In 1996, the Dallas Morning News asked Paul about similar writings, including newsletters that said, "Given the inefficiencies of what D.C. laughingly calls the criminal justice system, I think we can safely assume that 95 percent of the black males in that city are semi-criminal or entirely criminal," and "If you've ever been robbed by a black teenaged male, you know how unbelievably fleet of foot they can be."
Paul said the first statement was taken out of context; it was part of a column that cited statistics from a study by a criminal justice think tank.
Of the second statement, he said: "If you try to catch someone that has stolen a purse from you, there is no chance to catch them."
Paul later distanced himself from the statements in the newsletters, saying he did not write them, but that he was morally responsible since they carried his name.
So when the topic came up in the CNN interview, an unusually grumpy Paul took to scolding the reporter for bringing it up.

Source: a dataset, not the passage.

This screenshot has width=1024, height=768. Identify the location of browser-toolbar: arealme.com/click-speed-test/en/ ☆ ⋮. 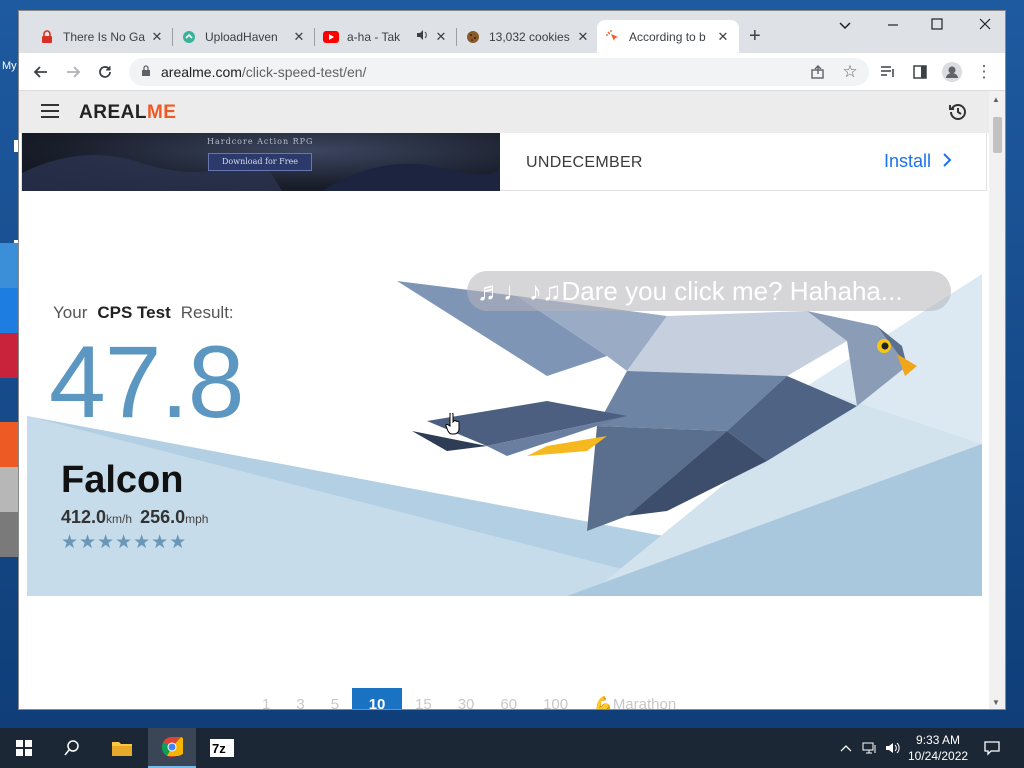
(512, 72).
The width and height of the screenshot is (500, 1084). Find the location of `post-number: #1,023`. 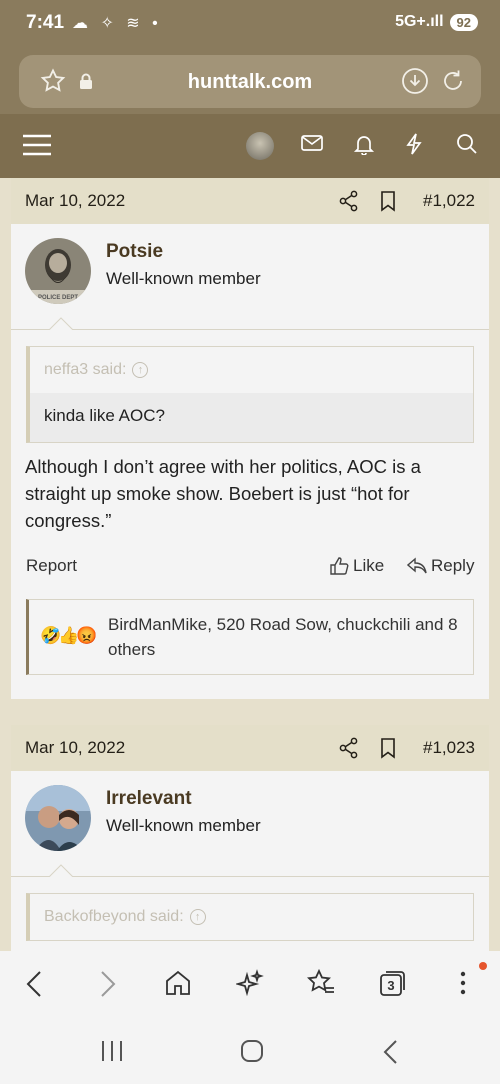

post-number: #1,023 is located at coordinates (449, 748).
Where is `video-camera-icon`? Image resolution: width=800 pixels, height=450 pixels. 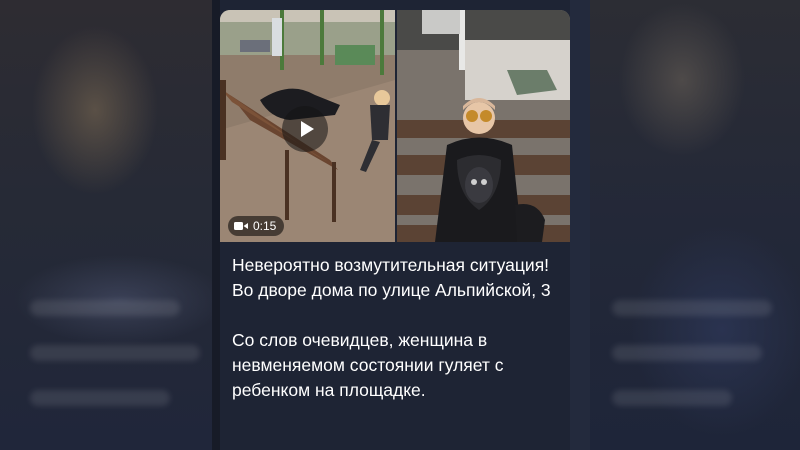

"I never read that stuff," he said. "I was probably aware of it 10 years after it was written. And it's been going on 20 years that people have pestered me about this. And CNN does it every single time. So when are you going to wear yourself out?"
Borger pressed on: "Is it a legitimate question to ask, that something went out under your name?"
That's when Paul got defiant. "And when you get the answer, it's legitimate that you sort of take the answers I give," he said. "You know what the answer is? I didn't write them, I didn't read them at the time, and I disavow them. That is the answer."
Borger defended asking about statements that "are pretty incendiary."
"Because of people like you," Paul said, later adding a "goodbye" as he disconnected his microphone.